Las razones de la 'crisis'

¿Qué ha ocurrido para que las juntas de gobierno dejen de apostar por la banda de la Redención después de tantos años? La cuestión musical no es el problema, porque la banda, después de 47 años de historia, se encuentra en uno de sus momentos de mayor brillantez interpretativa y de formación de sus componentes. Cuenta además con una cantera sólida como es la agrupación juvenil, la que lleva el nombre de María Santísima del Rocío, desde la que unos jóvenes músicos muy entusiastas dan el salto a la banda grande. Los miembros de ambas bandas estuvieron presentes de forma conjunta en las procesiones de su dolorosa en julio, donde quedó patente el nivel en el que se encuentran actualmente.

Sin embargo, no todas las bandas pueden estar en auge y gozar de gran popularidad a la vez porque el pastel a repartir es el mismo. Ahora mismo, otras formaciones que venían de tiempos más discretos, como las mencionadas de Arahal y, sobre todo, Virgen de los Reyes, se han revalorizado al haber recuperado un nivel perdido hace años. Esto se ha unido a factores como su repertorio variado y actualizado, con un buen número de firmas diferentes de prestigio sin renunciar a los grandes clásicos atemporales. Sin dejar a un lado, por supuesto, que algunas formaciones son más mediáticas que otras y consiguen calar más en el imaginario cofradiero hasta el punto de que la primera decisión de algunas juntas de gobierno, cuando toman posesión, es apostar por la banda del momento. Todo ello supone inevitablemente que otras, como ocurre ahora con la Redención, queden relegadas a un papel más discreto.
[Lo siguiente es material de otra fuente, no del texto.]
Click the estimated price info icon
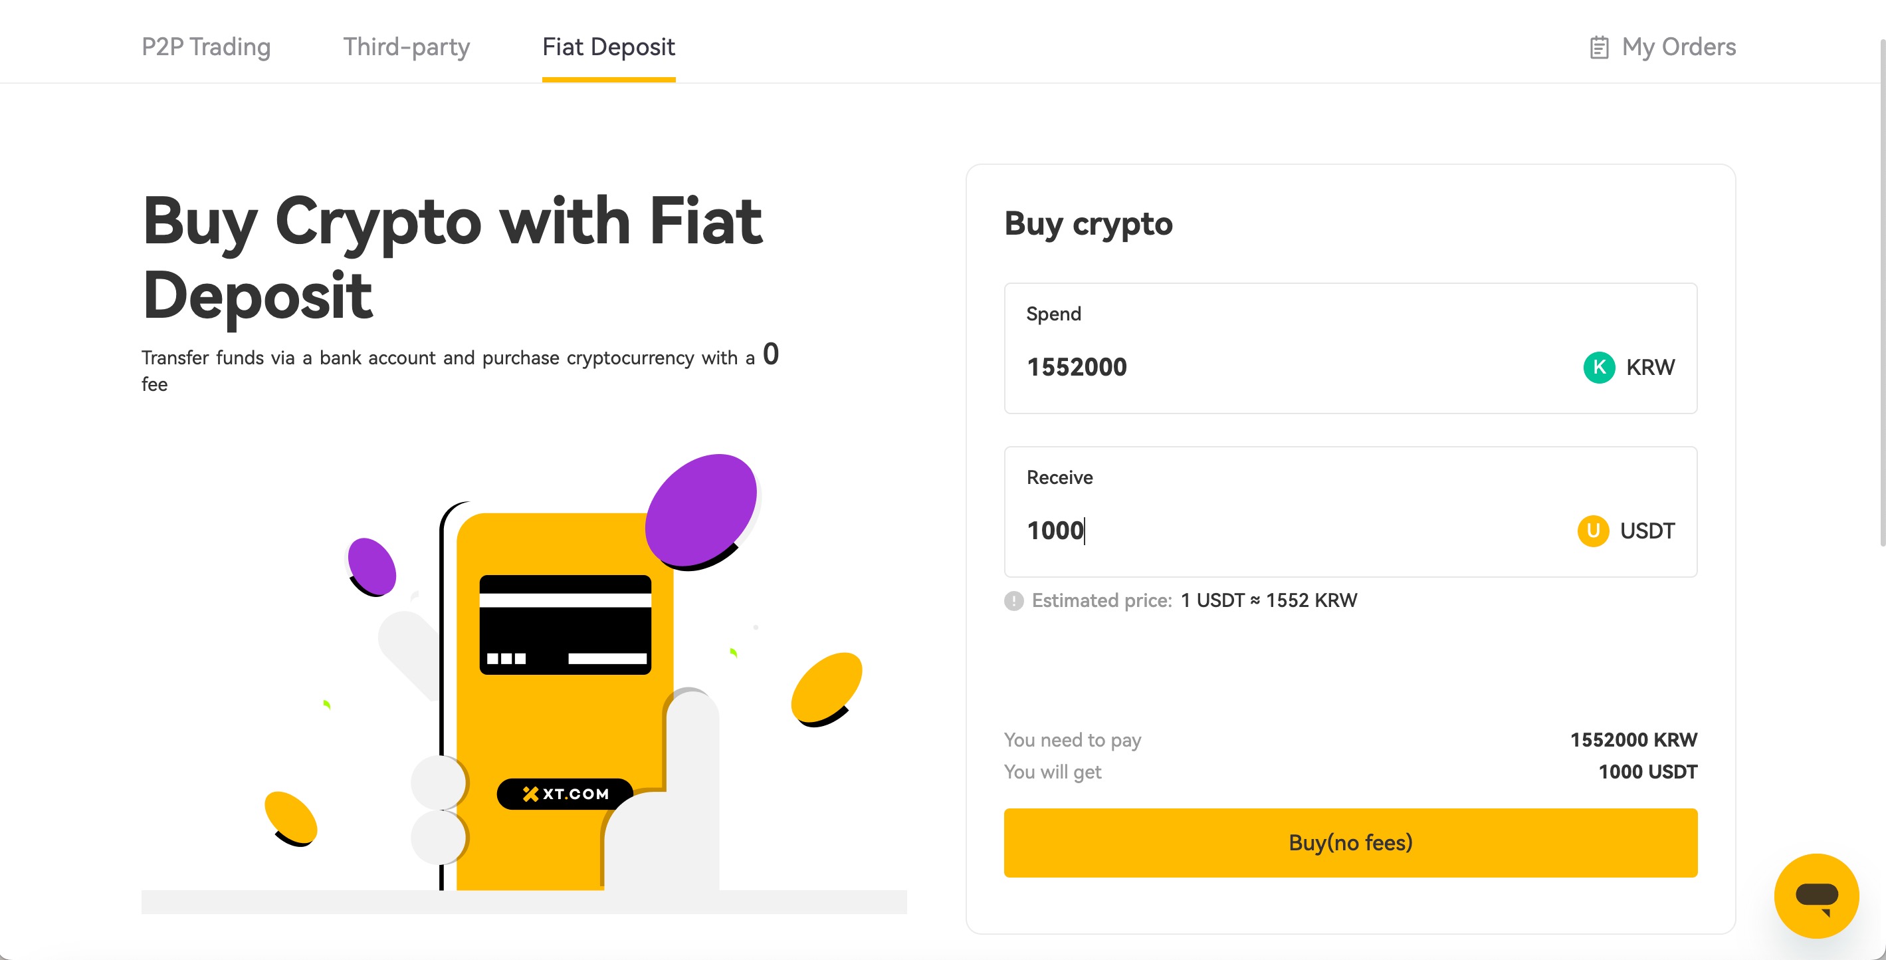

Se le puede llamar moda, tendencia o cambio de paradigma. Lo cierto es que en un momento en que las agrupaciones musicales han vuelto a ganar el prestigio y la popularidad que se perdieron hace mucho, la Redención, pese a seguir siendo valorada fuera de Sevilla con compromisos recientes como las magnas de Lucena y Córdoba o en Ceuta, ha pagado el pato del excelente estado de salud que vive el estilo musical sevillano por antonomasia, con otras bandas que han sabido entender mejor lo que buscan actualmente muchos cofrades. Sin embargo, el mundo de las cofradías es cíclico. Lo que quienes gobiernan las hermandades creen que es mejor para sus titulares hoy puede ser distinto a lo que consideraban ayer para volver a cambiar mañana.